Upon further reading, I found myself agreeing with many points in Ms. Jagger’s argument. While much of her dissention is based upon a fear of placing too much emphasis on hereditary factors, and upon squabbles over the potential cost of universal testing, she goes further than this. She asserts that one of the most dangerous parts of Dr. King’s proposal is that it removes genetic counselors from the equation. The emotional ramifications of genetic testing are extreme — I can’t imagine going through it without a professional to guide you. I found myself nodding along to Ms. Jagger’s concerns that you can not make fully informed medical decisions without the aid of counselors. The decisions made during testing, indeed, affect those beyond ourselves — they affect generations of our families. How can an individual be expected to make such decisions on their own?

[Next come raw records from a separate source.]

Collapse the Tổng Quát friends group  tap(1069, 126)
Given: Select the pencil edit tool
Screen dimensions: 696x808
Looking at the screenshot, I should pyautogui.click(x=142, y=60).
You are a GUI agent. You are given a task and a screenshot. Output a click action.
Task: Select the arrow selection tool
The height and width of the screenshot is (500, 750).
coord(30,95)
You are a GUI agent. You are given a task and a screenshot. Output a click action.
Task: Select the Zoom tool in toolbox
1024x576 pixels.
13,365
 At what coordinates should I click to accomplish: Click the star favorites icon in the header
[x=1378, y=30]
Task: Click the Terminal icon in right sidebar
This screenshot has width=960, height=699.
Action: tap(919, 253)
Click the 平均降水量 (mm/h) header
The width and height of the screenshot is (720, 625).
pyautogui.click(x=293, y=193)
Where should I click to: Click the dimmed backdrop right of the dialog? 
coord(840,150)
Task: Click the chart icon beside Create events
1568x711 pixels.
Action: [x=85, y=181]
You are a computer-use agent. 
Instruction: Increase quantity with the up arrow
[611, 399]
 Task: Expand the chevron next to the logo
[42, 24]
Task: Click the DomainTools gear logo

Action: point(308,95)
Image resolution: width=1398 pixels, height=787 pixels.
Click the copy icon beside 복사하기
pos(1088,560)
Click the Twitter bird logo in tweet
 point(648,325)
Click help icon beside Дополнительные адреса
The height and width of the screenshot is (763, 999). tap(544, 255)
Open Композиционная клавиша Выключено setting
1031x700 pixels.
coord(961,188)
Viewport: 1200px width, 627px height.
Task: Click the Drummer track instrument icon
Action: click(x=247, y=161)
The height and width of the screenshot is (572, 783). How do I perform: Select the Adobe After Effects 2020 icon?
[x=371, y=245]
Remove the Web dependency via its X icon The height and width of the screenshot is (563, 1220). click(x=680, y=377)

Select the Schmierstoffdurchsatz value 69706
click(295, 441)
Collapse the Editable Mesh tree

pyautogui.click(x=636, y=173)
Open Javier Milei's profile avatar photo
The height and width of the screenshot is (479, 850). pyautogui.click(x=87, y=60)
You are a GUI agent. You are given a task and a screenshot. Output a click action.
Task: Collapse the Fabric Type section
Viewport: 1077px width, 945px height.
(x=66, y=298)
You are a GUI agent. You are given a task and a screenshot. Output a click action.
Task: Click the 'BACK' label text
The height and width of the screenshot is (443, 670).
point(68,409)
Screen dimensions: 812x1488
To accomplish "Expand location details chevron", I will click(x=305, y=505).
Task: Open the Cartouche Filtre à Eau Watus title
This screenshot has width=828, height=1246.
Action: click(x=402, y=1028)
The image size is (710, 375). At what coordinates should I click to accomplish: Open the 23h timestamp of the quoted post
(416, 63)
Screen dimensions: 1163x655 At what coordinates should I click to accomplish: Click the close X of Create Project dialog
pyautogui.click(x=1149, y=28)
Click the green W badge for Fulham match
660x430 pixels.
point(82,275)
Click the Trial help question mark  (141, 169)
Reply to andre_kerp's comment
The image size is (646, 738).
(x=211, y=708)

Furthermore, Ms. Jagger ponders over the proposal’s restriction of information given to patients. The only findings one would be made aware of would be BRCA mutations. This means that, if another mutation or marker is found, you would not be told of it, even if it is linked to cancer. This is a tricky area. As Ms. Jagger warns, there are any number of moral and ethical issues involved here. What, as patients, should we be allowed to know? Who’s decision is that to make? Is it Dr. King’s?
My point is this: do not be quick to take sides in this debate. Learn the facts. Hear each side’s argument — there are valid, important points to each. I am a heavy proponent of genetic testing and prevention, but is this specific proposal the right answer? What do you think? Educate yourself and others. We need to work together, as a community of those fighting cancer, not tear each other down.